Deutscher Arbeitsvertrag gilt trotz mangelnder Deutschkenntnisse
Erfurt (jur). Unterschreibt ein Ausländer ohne Deutschkenntnisse einen in Deutsch verfassten Arbeitsvertrag, ist dieser grundsätzlich gültig. Der Arbeitnehmer kann sich nicht darauf berufen, dass er mit dem deutschen Arbeitsvertrag überrumpelt worden und dieser daher unwirksam ist, entschied das Bundesarbeitsgericht (BAG) in Erfurt in einem aktuell veröffentlichten Urteil vom 19. März 2014 (Az.: 5 AZR 252/12 (B) ).

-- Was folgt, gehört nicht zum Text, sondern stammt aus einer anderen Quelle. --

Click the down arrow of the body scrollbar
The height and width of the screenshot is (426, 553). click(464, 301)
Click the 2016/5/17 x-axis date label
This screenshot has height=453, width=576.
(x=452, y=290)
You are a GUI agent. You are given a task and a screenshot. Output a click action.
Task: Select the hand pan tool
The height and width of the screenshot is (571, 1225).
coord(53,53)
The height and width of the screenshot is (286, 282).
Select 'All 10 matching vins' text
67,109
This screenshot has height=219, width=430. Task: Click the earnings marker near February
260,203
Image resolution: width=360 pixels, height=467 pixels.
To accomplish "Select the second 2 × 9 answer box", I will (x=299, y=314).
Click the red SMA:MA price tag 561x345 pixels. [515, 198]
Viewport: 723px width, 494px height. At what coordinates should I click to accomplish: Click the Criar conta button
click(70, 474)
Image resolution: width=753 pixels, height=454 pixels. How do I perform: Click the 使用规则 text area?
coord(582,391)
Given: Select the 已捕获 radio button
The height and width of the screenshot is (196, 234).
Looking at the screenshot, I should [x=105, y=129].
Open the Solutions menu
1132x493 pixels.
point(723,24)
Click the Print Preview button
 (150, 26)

Geklagt hatte ein in Portugal lebender Lkw-Fahrer. Er arbeitete vom 24. Juli 2009 bis 31. März 2011 bei einer deutschen Spedition mit Firmensitz in Pirmasens. Im März 2013 ging das Unternehmen pleite.

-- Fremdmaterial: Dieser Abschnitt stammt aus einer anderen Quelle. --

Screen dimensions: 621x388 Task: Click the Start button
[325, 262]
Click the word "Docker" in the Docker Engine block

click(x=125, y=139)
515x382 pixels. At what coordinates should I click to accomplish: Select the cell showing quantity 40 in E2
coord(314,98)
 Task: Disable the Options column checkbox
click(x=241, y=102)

Wegen fehlender Deutschkenntnisse des Lkw-Fahrers wurde das Einstellungsgespräch in Portugiesisch geführt. Der Mann unterschrieb schließlich den in deutscher Sprache verfassten Formulararbeitsvertrag, ohne diesen allerdings zu verstehen.
Im April 2011 machte der Fahrer ausstehenden Lohn für Dezember 2010 in Höhe von 900 Euro brutto sowie Fahrkostenpauschalen in einer Gesamthöhe von 3.870 Euro geltend. Der Arbeitgeber und später der Insolvenzverwalter wollten dies nicht mehr bezahlen. Der Beschäftigte habe seine Ansprüche zu spät eingefordert. Denn laut Arbeitsvertrag hätte er innerhalb von drei Monaten nach Fälligkeit die Beträge beanspruchen müssen.
Der Beschäftigte gab sich überrascht. Er habe von der Ausschlussfrist im Arbeitsvertrag nichts gewusst. Dieser sei auf Deutsch gewesen, was er aber nicht verstehe. Damit die Klausel wirksam sei, müsse er von dessen Inhalt „in zumutbarer weise Kenntnis“ genommen haben. Dies sei nicht der Fall gewesen. Der Arbeitgeber hätte den Arbeitsvertrag übersetzen müssen.
Das Landesarbeitsgericht (LAG) Rheinland-Pfalz stellte in seinem Urteil vom 2. Februar 2012 jedoch fest, dass der Arbeitsvertrag wirksam ist (Az.: 11 Sa 569/11, JurAgentur-Meldung vom 28. Februar 2012). Der Kläger habe den Vertrag „vorbehaltlos angenommen“. Einen Anspruch darauf, dass der Arbeitgeber den Vertrag in die Muttersprache des Beschäftigten übersetzt, bestehe nicht. Der Lkw-Fahrer hätte vor dem Unterschreiben selbst den Vertrag übersetzen lassen können.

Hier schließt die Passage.